El Moore

Has St. Benedict been protecting the El Moore?

The Saint Benedict Medal Photo Credit: Wikipedia

One of the more fascinating aspects of resurrecting an historic old building such as the El Moore is what you can learn about the character and personality of the building in the process. Sometimes it seems like the building opens itself up and invites us in, sharing all sorts of  interesting tidbits and helping us to draw an ever-clearer and more definitive picture of who the El Moore is and where he has been.

Yes. That’s right. Who.

But then there are those other times when we are left with little more than colorful hints and clues, parts of a puzzle/picture that offer a glimpse into a deeper narrative that, once seen and understood in full, might expose something altogether unexpected. Take the Saint Benedict Medals, for example, which were found hanging from a nail above nearly every window in the building. Or what about those crosses that were found above the doors? One thing we know for certain about the El Moore is that it was never a monastery, nor was it ever used or owned by any overly religious group or organization.

So what gives? Maybe it was an artistic touch, although that seems a bit heavy-handed. After doing a bit of research on the history of the Saint Benedict Medals, there is definitely some interesting background that might shed some light, or at the very least make for a good story. Here’s some interesting  information from a post on  the Catholic website St. Peter’s List entitled “7 Things You Must Know About St. Benedict’s Medal”:

#5. The Medal Wards Against

1. To destroy witchcraft and all other diabolical and haunting influences;
2. To impart protection to persons tempted, deluded, or tormented by evil spirits;
3. To obtain the conversion of sinners into the Catholic Church, especially when they are in danger of death;
4. To serve as an armor against temptation;
5. To destroy the effects of poison;
6. To secure a timely and healthy birth for children;
7. To afford protection against storms and lightning;
8. To serve as an efficacious remedy for bodily afflictions and a means of protection against contagious diseases.

Then there’s this from Wikipedia:

The Saint Benedict Medal is a Catholic sacramental medal containing symbols and text related to the life of Saint Benedict of Nursia.[1][2]

The medal is one of the oldest and most honored medals used by Catholics and due to the belief in its power against evil is also known as the “devil-chasing medal”.[3] As early as the 11th century, it may have initially had the form of Saint Benedict’s cross, and was used by pope Leo IX.[3]

The reverse side of the medal carries the Vade retro satana (“Step back, Satan”) formula which has been used by Catholics to ward off evil since the 15th century.[4] Sometimes carried as part of the rosary, it is also found individually.

In widespread use after its formal approval by pope Benedict XIV in the 18th century, the medal is used by Catholics to ward off spiritual and physical dangers, especially those related to evil, poison, and temptation.[3][2]

And then this from the Catholic Encyclopedia:

It is doubtful when the Medal of St.

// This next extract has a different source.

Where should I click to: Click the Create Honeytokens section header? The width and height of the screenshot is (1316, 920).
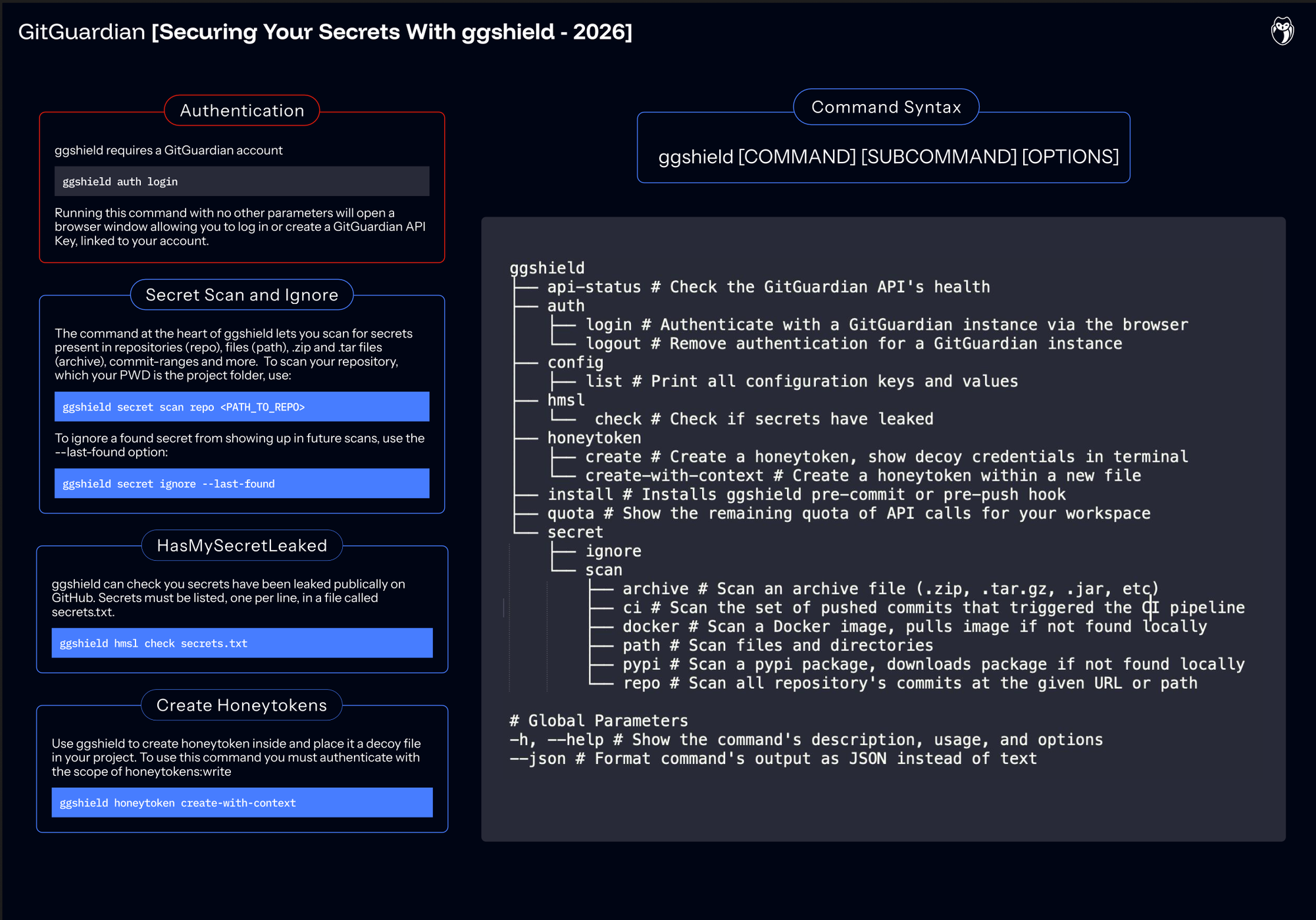pos(241,705)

Benedict originated. During a trial for witchcraft at Natternberg near the Abbey of Metten in Bavaria in the year 1647, the accused women testified that they had no power over Metten, which was under the protection of the cross. Upon investigation, a number of painted crosses, surrounded by the letters which are now found on Benedictine medals, were found on the walls of the abbey, but their meaning had been forgotten. Finally, in an old manuscript, written in 1415, was found a picture representing St. Benedict holding in one hand a staff which ends in a cross, and a scroll in the other. On the staff and scroll were written in full the words of which the mysterious letters were the initials. Medals bearing the image of St. Benedict, a cross, and these letters began now to be struck inGermany, and soon spread over Europe. They were first approved by Benedict XIV in his briefs of 23 December, 1741, and 12 March, 1742.